“The MFF is much more than a financial tool — it is the instrument that must translate our political priorities into concrete investments. But we are centralizing the budget when we should be devolving power and looking for allies in order to push our priorities” were the opening remarks of Rafał Trzaskowski, Mayor of Warsaw and rapporteur of the opinion on “Mainstreaming climate, energy and environmental priorities across the Multiannual Financial Framework (MFF)”  during a stakeholders meeting. The debate focused on how the next EU long-term budget can turn political ambition into investment pipelines that deliver clean energy, climate resilience and nature protection in every territory.


With the European Commission having presented its proposal for the next MFF in July 2025, Mayor Trzaskowski stressed that the EU budget must function as a delivery instrument — not a set of abstract targets — and that the green transition will only succeed if towns, cities and regions are enabled to implement it. The rapporteur also called for direct and stable EU funding for cities. 
“If Europe wants sustainable prosperity, it must back the local and regional transition plans that deliver energy independence, resilience and new industrial opportunities.” said Mayor Trzaskowski

From headline targets to implementation that works
Participants discussed the risks of relying on mainstreaming percentages without a clear operational architecture.
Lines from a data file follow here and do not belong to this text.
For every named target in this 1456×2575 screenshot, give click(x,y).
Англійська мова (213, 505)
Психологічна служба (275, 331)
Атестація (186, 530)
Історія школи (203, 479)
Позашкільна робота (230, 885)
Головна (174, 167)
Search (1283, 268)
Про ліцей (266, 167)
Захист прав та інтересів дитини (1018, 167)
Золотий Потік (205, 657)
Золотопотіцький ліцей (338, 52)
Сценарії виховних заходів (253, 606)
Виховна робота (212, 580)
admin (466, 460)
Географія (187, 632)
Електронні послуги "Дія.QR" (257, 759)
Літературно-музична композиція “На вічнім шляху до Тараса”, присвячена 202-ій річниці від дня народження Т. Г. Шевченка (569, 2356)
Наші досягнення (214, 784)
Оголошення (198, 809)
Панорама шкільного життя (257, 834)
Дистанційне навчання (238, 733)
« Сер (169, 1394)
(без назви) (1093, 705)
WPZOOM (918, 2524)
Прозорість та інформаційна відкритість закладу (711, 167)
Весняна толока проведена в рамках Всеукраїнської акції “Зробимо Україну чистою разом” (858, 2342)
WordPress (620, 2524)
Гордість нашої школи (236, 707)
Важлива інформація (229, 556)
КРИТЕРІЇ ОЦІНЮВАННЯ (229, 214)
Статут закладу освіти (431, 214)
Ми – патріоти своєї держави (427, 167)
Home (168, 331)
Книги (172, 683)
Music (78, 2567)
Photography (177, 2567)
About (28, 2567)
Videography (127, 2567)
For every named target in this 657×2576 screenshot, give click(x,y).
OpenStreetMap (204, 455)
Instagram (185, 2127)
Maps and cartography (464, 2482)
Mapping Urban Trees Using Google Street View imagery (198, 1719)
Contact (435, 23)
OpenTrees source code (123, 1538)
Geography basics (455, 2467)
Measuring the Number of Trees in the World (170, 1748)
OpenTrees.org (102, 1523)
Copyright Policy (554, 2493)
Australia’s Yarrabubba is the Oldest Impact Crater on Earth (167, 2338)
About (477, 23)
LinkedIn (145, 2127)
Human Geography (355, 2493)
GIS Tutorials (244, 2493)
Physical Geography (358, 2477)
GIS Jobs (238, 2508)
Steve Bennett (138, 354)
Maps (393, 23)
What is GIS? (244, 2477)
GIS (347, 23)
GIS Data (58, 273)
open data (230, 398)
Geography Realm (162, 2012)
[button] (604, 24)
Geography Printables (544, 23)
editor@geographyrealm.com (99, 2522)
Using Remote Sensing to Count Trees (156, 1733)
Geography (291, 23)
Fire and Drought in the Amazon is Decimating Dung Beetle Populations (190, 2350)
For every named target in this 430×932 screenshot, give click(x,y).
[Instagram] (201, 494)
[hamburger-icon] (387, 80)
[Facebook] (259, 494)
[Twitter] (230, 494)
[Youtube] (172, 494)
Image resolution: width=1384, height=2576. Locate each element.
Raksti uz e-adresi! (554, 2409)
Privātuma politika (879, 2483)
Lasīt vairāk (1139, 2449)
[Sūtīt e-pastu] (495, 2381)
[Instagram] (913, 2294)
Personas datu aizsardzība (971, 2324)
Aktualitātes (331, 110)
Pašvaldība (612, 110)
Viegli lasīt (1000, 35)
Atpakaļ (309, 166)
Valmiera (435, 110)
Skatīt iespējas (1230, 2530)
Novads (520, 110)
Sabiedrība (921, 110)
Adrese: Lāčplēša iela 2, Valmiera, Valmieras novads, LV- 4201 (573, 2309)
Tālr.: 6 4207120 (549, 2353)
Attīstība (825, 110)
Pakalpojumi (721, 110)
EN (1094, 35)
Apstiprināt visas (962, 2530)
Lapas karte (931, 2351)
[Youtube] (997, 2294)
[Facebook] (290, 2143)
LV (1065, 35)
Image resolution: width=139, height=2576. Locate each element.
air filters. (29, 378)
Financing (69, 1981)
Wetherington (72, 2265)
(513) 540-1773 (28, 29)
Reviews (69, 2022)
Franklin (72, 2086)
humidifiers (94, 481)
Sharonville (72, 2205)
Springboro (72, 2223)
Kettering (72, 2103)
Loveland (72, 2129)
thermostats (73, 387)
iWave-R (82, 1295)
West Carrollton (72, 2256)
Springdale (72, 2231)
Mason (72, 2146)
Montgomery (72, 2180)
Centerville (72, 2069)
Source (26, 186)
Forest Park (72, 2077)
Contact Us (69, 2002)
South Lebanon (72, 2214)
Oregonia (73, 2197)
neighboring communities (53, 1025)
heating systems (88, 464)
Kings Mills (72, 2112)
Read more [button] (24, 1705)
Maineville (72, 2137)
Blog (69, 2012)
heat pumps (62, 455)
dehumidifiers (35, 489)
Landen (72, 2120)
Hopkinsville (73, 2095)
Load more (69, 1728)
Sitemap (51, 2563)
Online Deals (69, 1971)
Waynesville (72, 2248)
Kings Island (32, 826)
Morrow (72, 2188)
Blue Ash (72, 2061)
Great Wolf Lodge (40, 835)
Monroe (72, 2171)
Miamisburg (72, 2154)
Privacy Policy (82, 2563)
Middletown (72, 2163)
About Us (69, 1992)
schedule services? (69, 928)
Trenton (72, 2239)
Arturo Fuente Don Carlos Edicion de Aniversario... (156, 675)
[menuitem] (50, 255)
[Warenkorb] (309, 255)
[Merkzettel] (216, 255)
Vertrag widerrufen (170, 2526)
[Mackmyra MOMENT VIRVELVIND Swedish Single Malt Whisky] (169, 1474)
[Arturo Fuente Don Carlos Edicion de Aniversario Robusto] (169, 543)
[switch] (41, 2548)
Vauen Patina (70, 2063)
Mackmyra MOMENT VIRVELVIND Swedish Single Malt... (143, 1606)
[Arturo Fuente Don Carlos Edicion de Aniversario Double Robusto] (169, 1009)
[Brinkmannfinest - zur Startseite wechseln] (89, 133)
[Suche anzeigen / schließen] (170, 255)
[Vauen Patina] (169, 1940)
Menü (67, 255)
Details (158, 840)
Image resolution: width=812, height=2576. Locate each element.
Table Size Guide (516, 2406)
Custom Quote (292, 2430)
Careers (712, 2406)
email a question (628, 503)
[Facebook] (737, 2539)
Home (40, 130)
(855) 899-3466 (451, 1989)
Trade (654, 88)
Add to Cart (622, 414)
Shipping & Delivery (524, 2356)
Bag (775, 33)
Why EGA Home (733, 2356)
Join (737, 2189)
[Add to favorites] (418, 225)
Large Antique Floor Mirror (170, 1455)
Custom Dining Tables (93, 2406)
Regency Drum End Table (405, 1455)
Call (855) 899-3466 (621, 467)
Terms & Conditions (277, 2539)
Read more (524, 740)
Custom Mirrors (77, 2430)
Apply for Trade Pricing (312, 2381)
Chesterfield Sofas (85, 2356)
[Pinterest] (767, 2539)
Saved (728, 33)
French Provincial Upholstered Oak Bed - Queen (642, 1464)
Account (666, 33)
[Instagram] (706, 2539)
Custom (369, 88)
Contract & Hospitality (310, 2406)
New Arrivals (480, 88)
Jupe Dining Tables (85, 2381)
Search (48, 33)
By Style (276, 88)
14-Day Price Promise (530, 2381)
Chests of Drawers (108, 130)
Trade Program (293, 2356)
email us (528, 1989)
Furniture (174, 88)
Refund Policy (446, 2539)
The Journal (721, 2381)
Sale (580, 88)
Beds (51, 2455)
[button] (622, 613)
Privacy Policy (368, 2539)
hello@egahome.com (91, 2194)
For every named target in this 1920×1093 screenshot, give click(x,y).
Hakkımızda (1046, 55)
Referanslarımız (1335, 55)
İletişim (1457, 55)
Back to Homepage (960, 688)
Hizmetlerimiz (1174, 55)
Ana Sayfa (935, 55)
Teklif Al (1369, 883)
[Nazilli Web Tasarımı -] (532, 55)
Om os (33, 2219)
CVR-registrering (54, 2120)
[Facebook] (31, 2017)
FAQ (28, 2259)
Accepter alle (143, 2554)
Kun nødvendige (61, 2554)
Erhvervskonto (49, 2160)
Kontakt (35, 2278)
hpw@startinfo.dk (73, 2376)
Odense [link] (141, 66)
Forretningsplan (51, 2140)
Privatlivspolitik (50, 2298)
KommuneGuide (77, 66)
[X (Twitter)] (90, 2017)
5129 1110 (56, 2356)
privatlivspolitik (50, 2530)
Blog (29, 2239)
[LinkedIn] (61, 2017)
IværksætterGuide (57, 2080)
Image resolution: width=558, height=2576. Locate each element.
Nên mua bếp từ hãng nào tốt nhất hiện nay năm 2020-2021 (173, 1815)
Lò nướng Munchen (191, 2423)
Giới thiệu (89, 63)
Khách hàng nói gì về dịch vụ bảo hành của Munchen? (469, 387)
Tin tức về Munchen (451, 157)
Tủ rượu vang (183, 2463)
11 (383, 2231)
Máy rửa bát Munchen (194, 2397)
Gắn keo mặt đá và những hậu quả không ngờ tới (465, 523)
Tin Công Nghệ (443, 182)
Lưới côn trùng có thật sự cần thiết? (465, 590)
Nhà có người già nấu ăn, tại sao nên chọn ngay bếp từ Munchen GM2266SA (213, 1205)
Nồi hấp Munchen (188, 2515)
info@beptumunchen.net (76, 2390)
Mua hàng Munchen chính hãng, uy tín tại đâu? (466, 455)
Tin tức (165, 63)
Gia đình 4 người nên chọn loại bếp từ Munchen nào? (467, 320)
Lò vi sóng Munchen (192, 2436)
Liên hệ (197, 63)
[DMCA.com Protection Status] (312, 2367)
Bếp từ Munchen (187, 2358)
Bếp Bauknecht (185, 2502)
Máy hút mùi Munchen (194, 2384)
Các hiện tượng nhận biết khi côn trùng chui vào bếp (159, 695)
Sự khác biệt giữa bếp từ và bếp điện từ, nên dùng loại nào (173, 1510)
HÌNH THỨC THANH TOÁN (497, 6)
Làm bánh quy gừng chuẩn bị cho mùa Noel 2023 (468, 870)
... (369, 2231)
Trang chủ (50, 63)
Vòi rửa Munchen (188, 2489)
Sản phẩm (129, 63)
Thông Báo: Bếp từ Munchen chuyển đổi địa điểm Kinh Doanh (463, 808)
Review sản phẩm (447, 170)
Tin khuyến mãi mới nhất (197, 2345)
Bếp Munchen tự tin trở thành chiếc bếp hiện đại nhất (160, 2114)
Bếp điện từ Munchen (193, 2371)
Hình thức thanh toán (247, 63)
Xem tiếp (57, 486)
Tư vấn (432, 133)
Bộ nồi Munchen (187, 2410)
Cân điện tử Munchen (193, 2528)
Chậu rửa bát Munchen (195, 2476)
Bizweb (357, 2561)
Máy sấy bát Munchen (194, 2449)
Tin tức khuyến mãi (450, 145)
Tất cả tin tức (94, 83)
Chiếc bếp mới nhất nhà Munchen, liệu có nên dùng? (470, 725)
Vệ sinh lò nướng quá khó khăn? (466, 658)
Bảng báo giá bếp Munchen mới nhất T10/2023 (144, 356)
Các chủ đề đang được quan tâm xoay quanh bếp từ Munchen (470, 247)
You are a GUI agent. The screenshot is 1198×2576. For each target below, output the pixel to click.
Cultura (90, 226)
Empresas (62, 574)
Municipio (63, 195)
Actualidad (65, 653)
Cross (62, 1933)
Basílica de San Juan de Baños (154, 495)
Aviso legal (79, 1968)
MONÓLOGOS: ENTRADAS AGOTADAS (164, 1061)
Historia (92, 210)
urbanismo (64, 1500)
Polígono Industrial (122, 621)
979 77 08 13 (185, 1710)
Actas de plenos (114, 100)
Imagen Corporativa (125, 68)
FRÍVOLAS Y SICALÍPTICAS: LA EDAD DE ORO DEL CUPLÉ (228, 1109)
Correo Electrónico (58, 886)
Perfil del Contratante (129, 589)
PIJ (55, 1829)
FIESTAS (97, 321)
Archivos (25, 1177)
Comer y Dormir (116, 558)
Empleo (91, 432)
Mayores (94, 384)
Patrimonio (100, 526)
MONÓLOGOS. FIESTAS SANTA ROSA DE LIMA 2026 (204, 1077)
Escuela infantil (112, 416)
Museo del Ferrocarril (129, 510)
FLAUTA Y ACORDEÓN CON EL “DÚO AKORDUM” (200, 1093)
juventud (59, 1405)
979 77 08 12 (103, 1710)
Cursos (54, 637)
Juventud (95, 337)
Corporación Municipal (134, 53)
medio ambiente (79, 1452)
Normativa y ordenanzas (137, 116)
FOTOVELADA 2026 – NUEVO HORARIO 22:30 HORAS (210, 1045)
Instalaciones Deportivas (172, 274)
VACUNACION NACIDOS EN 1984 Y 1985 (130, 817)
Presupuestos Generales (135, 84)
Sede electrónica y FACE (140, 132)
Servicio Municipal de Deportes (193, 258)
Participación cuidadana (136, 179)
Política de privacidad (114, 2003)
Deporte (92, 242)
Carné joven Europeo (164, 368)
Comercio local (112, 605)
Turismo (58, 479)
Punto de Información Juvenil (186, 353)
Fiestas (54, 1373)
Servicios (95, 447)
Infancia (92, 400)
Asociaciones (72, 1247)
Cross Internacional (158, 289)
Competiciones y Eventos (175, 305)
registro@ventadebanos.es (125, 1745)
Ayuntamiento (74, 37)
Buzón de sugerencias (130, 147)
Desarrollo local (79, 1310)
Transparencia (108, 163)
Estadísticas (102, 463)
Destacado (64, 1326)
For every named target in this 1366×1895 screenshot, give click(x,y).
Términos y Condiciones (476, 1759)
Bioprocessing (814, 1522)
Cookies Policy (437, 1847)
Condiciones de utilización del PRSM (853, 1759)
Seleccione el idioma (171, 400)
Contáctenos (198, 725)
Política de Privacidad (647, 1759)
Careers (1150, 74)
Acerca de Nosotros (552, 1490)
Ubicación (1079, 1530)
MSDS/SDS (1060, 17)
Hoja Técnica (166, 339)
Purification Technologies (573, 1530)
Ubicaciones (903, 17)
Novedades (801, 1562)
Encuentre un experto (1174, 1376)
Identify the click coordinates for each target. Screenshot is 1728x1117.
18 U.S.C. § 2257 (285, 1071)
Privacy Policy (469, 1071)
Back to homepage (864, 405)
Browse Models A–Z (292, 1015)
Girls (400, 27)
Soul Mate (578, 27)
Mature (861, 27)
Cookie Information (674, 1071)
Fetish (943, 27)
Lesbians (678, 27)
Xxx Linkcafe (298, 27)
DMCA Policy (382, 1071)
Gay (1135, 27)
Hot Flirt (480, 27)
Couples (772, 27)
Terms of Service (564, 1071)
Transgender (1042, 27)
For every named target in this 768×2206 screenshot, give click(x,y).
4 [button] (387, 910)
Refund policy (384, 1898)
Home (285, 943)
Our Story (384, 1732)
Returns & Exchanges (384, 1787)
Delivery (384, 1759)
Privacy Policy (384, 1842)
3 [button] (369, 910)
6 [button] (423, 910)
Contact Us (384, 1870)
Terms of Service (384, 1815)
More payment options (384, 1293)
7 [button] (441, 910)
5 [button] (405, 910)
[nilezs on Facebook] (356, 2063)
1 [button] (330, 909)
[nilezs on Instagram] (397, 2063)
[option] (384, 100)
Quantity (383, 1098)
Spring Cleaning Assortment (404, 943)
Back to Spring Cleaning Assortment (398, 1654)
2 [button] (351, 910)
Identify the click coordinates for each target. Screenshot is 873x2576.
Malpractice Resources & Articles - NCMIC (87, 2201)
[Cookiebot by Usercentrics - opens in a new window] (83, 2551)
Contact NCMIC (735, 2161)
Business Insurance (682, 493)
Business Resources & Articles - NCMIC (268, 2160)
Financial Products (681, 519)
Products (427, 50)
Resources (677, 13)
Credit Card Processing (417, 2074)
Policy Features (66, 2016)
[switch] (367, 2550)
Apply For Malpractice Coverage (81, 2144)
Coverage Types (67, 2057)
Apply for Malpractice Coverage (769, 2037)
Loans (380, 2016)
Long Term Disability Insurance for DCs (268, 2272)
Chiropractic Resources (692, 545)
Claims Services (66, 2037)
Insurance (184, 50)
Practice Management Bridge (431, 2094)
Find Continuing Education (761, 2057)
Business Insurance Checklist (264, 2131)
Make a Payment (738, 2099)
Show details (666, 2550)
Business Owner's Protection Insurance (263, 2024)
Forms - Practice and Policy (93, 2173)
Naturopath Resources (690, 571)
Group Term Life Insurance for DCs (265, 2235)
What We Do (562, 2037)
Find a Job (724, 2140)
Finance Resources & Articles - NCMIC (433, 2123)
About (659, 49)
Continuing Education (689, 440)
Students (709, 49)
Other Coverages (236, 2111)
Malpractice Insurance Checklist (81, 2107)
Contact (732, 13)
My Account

Mayor Trzaskowski warned that spending climate and environment targets can be diluted if they are not accompanied by clear priorities, accessible funding routes and robust multilevel governance.
“A mainstreaming target without a clear programme and strong multilevel governance risks diluting impact,” he said. “We need funding frameworks that make it straightforward for regions and cities to deliver — fast, at scale, and with measurable results.”

Olbrycht: Complexity makes local and regional involvement inevitable
Jan Olbrycht, Special Adviser to Commissioner Serafin, underlined that the way the new system is being designed — with EU priorities, performance milestones, indicators, country-specific recommendations and earmarkings — makes active territorial participation obligatory, particularly in delivering the 43% climate and environment target across national plans.
“Active local and regional participation is no longer optional; it is inevitable. Without local and regional authorities around the table, this will not fly,” said Jan Olbrycht. “The answer cannot be a mechanical ‘43% everywhere’. The only workable approach is to jointly plan responsibilities and contributions across all levels of government from the start — participation, not a box-ticking consultation. LRAs are not only partners, but they are co-responsible for the implementation of the MFF.”

Key priorities highlighted in the meeting
The stakeholder debate reinforced several political priorities reflected in the rapporteur’s work, including:
•    National and Regional Partnership Plans (NRPP): making the 43% climate/environment target deliverable through real multilevel governance, including mandatory urban and regional chapters and a structural link to National Energy and Climate Plans (NECPs).
•    European Competitiveness Fund (ECF): ensuring local climate and energy plans (including those under the Covenant of Mayors and Cities Mission) are explicitly recognised as funding priorities and are easy to identify and access.
•    A stronger city dimension: establishing direct, stable, targeted support for cities of all sizes, with capacity-building and technical assistance to convert plans into investment-ready projects.

Next steps
Mayor Trzaskowski will integrate stakeholder input into the draft opinion. The opinion is scheduled to be discussed and voted on in the CoR ENVE Commission on 22 April 2026, ahead of final adoption at the CoR Plenary Session on 1–2 July 2026.